Coffee grounds attract earthworms which would boost the soil around your plants however not all plants like coffee grounds. It is important to decide if your plant will like the remains of your coffee or not and consider your overall climate before adding it to the soil.
If you make a daily pot of coffee then you have a fabulous source of organic matter at hand right now and there are many ways you can put it to work. Which plants live on coffee grounds? Coffee grounds can be used on hundreds of shrubs and plants but they are some that react better.
Using your coffee grounds as composite is much simpler than it sounds. This article contains plants that like coffee grounds although coffee grounds are slightly acidic and most plants prefer soil that is slightly acidic however some plants react better than others.
5 Plants That Like Coffee Grounds
Coffee ground is a cheap and effective way to release potassium, phosphorus, nitrogen, and other minerals into the soil. It can easily be added to your soil and while used coffee grounds are slightly acidic, fresh unbrewed coffee is more acidic and while they are hundred of plants that will thrive with used coffee grounds, not all do like it but here are 5 plants that like coffee grounds.
Tomatoes need soils rich in nitrogen to grow healthy and the coffee grounds ensure it produces a strong fruit. Tomatoes are acid-loving plants and with the high nitrogen contents in coffee grounds, they are perfect for tomatoes. Coffee grounds are great for tomato seeds, it helps the roots to grow and boosts the tomatoes ability to produce chlorophyll.

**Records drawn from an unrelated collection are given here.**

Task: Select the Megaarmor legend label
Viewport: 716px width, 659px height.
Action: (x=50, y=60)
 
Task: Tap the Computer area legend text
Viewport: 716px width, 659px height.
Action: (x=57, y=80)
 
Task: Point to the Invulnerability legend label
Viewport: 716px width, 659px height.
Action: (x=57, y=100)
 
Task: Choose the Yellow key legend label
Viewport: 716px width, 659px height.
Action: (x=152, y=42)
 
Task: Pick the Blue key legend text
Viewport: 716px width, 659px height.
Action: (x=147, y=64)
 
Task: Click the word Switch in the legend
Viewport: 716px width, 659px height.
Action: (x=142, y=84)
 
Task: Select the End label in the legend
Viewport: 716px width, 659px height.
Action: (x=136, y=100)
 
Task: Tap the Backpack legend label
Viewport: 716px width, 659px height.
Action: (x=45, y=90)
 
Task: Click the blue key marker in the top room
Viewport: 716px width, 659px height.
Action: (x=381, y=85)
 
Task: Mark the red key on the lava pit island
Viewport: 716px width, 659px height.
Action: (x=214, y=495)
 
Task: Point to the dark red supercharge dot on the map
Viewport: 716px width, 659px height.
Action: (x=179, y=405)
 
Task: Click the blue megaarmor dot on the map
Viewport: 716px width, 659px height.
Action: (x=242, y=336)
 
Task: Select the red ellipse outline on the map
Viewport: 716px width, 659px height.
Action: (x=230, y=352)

Tomatoes like slightly acidic and not overly acidic soil hence you can use used coffee grounds and not fresh coffee grounds which tend to have more acid. Used coffee grounds have a PH of about 6.8 and when in doubt, just have them thrown on the compost pile and nutrients are released as the organic matter breaks down
Coffee grounds are great for an acid-loving plant-like blueberry. This hardy little plant doesn’t usually need fertilizer but they do get a boost from coffee grounds. Blueberries thrive in a high nitrogen environment just like tomatoes. Mulching your blueberries with coffee grounds won’t do any harm but used carefully as they will be somewhere between acid and neutral.
Hydrangea is a beautiful flower and if you are growing this, you can effectively use coffee grounds to change their color. Coffee grounds add extra acidity to the soil around hydrangeas. Coffee grounds improve and change the color of your flowers as the nutrient added to it from the coffee ground improves it.

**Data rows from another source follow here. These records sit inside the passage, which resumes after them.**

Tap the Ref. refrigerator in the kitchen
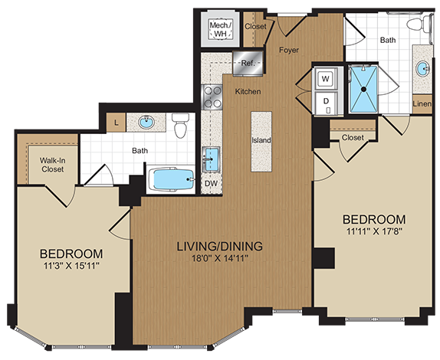tap(247, 64)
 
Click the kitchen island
tap(261, 142)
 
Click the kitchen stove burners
tap(212, 94)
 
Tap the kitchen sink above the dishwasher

Roses are other plants that do like the coffee ground but not in excess. Too much coffee grounds for roses can give them a nasty nitrogen burn and can kill your roses as well. This difficult to grow plants are boosted by the high nitrogen content in coffee grounds hence it will enable it to grow and you can loosen the texture.
Azalea is an acidic loving plant hence will thrive with coffee grounds. Adding organic waste to your garden can really give your azalea plant a boost and it is more even more safe to use only all-natural compost and fertilizer so the food you harvest can be chemical and pesticide-free.

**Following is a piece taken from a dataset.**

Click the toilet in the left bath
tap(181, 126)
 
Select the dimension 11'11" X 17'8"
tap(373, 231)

Can you put too many coffee grounds in your garden?
Yes, you can definitely put too much coffee grounds in your garden, and although they make good acid mulch too much of anything is just too much. Coffee grounds are acidic and working it into the ground will improve its tilth but it should be applied in small amounts unless you are working with acid-loving plants like camellias and azaleas.
Coffee grounds are definitely a great choice for mulching your soil is you are looking for a more organic method for fertilizing your plants. If you love coffee and gardening then you can make the most of your everyday brew to nourish your garden. Different methods of brewing your coffee also determine how acidic the coffee turns out to be.
If you have a cat, it might be best to avoid scattering grinds directly onto your soil but a little mixed with compost where it is unlikely to come in contact with your pets could be alright.